** start of Records for processing **

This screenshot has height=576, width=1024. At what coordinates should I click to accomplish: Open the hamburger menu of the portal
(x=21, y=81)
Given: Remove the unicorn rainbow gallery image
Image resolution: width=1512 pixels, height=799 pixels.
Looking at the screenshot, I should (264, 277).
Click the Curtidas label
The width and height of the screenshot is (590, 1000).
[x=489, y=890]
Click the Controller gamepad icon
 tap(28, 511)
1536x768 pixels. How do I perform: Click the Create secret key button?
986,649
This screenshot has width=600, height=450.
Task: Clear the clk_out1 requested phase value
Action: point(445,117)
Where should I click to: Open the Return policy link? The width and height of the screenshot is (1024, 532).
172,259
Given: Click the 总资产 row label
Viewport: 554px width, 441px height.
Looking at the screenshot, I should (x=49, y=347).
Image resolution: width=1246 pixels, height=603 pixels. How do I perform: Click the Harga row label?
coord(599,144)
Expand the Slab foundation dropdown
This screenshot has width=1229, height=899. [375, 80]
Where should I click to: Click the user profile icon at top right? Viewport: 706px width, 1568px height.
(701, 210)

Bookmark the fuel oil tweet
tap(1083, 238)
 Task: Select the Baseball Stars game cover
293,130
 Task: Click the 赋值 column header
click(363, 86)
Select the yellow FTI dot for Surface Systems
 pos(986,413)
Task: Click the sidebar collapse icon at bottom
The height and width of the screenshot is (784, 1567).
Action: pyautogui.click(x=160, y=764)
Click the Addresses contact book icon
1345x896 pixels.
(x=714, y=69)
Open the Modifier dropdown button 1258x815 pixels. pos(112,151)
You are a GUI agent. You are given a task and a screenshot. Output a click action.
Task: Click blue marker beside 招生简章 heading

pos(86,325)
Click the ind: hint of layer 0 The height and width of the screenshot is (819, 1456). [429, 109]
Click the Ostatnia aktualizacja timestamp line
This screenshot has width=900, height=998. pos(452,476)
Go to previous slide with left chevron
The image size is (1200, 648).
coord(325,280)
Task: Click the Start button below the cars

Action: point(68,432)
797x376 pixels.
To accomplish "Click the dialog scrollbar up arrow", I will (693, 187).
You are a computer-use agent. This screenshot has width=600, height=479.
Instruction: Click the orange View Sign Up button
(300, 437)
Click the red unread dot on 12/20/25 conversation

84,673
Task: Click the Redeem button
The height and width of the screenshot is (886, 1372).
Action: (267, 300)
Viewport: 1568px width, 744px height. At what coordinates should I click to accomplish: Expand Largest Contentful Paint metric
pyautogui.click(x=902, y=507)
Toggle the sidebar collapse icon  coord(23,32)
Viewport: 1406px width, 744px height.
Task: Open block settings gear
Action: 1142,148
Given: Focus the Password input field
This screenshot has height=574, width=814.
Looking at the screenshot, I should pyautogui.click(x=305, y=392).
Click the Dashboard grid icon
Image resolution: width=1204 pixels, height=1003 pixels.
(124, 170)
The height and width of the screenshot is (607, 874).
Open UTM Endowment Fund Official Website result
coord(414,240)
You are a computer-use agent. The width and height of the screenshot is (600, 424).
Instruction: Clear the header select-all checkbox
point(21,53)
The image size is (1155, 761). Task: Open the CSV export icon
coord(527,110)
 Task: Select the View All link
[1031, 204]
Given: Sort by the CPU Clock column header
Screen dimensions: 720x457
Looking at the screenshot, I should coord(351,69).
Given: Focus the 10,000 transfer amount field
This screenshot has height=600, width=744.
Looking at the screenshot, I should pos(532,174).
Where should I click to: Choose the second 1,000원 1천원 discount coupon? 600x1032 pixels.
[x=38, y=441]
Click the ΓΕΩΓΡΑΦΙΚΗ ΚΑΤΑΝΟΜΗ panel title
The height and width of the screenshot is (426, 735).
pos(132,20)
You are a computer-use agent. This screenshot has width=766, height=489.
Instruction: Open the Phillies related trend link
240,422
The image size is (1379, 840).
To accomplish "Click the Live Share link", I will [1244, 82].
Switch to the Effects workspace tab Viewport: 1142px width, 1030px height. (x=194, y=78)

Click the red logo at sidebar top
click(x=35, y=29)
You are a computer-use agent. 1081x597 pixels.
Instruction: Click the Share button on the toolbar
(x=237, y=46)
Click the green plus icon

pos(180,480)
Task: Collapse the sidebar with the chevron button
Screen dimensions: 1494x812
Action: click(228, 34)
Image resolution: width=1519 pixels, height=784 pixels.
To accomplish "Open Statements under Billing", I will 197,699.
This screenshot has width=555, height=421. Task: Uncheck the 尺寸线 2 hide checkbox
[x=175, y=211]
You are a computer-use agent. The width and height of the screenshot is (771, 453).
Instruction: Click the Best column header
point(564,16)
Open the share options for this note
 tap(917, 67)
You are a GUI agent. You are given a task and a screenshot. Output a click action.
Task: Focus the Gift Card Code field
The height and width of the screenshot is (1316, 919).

** end of Records for processing **

Render all the records above as a numbered list, one item per line, leaving out the blank lines.

1. This screenshot has height=576, width=1024. At what coordinates should I click to accomplish: Open the hamburger menu of the portal
2. (x=21, y=81)
3. Given: Remove the unicorn rainbow gallery image
4. Image resolution: width=1512 pixels, height=799 pixels.
5. Looking at the screenshot, I should (264, 277).
6. Click the Curtidas label
7. The width and height of the screenshot is (590, 1000).
8. [x=489, y=890]
9. Click the Controller gamepad icon
10.  tap(28, 511)
11. 1536x768 pixels. How do I perform: Click the Create secret key button?
12. 986,649
13. This screenshot has width=600, height=450.
14. Task: Clear the clk_out1 requested phase value
15. Action: point(445,117)
16. Where should I click to: Open the Return policy link? The width and height of the screenshot is (1024, 532).
17. 172,259
18. Given: Click the 总资产 row label
19. Viewport: 554px width, 441px height.
20. Looking at the screenshot, I should (x=49, y=347).
21. Image resolution: width=1246 pixels, height=603 pixels. How do I perform: Click the Harga row label?
22. coord(599,144)
23. Expand the Slab foundation dropdown
24. This screenshot has width=1229, height=899. [375, 80]
25. Where should I click to: Click the user profile icon at top right? Viewport: 706px width, 1568px height.
26. (701, 210)
27. Bookmark the fuel oil tweet
28. tap(1083, 238)
29.  Task: Select the Baseball Stars game cover
30. 293,130
31.  Task: Click the 赋值 column header
32. click(363, 86)
33. Select the yellow FTI dot for Surface Systems
34.  pos(986,413)
35. Task: Click the sidebar collapse icon at bottom
36. The height and width of the screenshot is (784, 1567).
37. Action: pyautogui.click(x=160, y=764)
38. Click the Addresses contact book icon
39. 1345x896 pixels.
40. (x=714, y=69)
41. Open the Modifier dropdown button 1258x815 pixels. pos(112,151)
42. You are a GUI agent. You are given a task and a screenshot. Output a click action.
43. Task: Click blue marker beside 招生简章 heading
44. pos(86,325)
45. Click the ind: hint of layer 0 The height and width of the screenshot is (819, 1456). [429, 109]
46. Click the Ostatnia aktualizacja timestamp line
47. This screenshot has width=900, height=998. pos(452,476)
48. Go to previous slide with left chevron
49. The image size is (1200, 648).
50. coord(325,280)
51. Task: Click the Start button below the cars
52. Action: point(68,432)
53. 797x376 pixels.
54. To accomplish "Click the dialog scrollbar up arrow", I will (693, 187).
55. You are a computer-use agent. This screenshot has width=600, height=479.
56. Instruction: Click the orange View Sign Up button
57. (300, 437)
58. Click the red unread dot on 12/20/25 conversation
59. 84,673
60. Task: Click the Redeem button
61. The height and width of the screenshot is (886, 1372).
62. Action: (267, 300)
63. Viewport: 1568px width, 744px height. At what coordinates should I click to accomplish: Expand Largest Contentful Paint metric
64. pyautogui.click(x=902, y=507)
65. Toggle the sidebar collapse icon  coord(23,32)
66. Viewport: 1406px width, 744px height.
67. Task: Open block settings gear
68. Action: 1142,148
69. Given: Focus the Password input field
70. This screenshot has height=574, width=814.
71. Looking at the screenshot, I should pyautogui.click(x=305, y=392).
72. Click the Dashboard grid icon
73. Image resolution: width=1204 pixels, height=1003 pixels.
74. (124, 170)
75. The height and width of the screenshot is (607, 874).
76. Open UTM Endowment Fund Official Website result
77. coord(414,240)
78. You are a computer-use agent. The width and height of the screenshot is (600, 424).
79. Instruction: Clear the header select-all checkbox
80. point(21,53)
81. The image size is (1155, 761). Task: Open the CSV export icon
82. coord(527,110)
83.  Task: Select the View All link
84. [1031, 204]
85. Given: Sort by the CPU Clock column header
86. Screen dimensions: 720x457
87. Looking at the screenshot, I should coord(351,69).
88. Given: Focus the 10,000 transfer amount field
89. This screenshot has height=600, width=744.
90. Looking at the screenshot, I should pos(532,174).
91. Where should I click to: Choose the second 1,000원 1천원 discount coupon? 600x1032 pixels.
92. [x=38, y=441]
93. Click the ΓΕΩΓΡΑΦΙΚΗ ΚΑΤΑΝΟΜΗ panel title
94. The height and width of the screenshot is (426, 735).
95. pos(132,20)
96. You are a computer-use agent. This screenshot has width=766, height=489.
97. Instruction: Open the Phillies related trend link
98. 240,422
99. The image size is (1379, 840).
100. To accomplish "Click the Live Share link", I will [1244, 82].
101. Switch to the Effects workspace tab Viewport: 1142px width, 1030px height. (x=194, y=78)
102. Click the red logo at sidebar top
103. click(x=35, y=29)
104. You are a computer-use agent. 1081x597 pixels.
105. Instruction: Click the Share button on the toolbar
106. (x=237, y=46)
107. Click the green plus icon
108. pos(180,480)
109. Task: Collapse the sidebar with the chevron button
110. Screen dimensions: 1494x812
111. Action: click(228, 34)
112. Image resolution: width=1519 pixels, height=784 pixels.
113. To accomplish "Open Statements under Billing", I will 197,699.
114. This screenshot has width=555, height=421. Task: Uncheck the 尺寸线 2 hide checkbox
115. [x=175, y=211]
116. You are a computer-use agent. The width and height of the screenshot is (771, 453).
117. Instruction: Click the Best column header
118. point(564,16)
119. Open the share options for this note
120.  tap(917, 67)
121. You are a GUI agent. You are given a task and a screenshot. Output a click action.
122. Task: Focus the Gift Card Code field
123. The height and width of the screenshot is (1316, 919).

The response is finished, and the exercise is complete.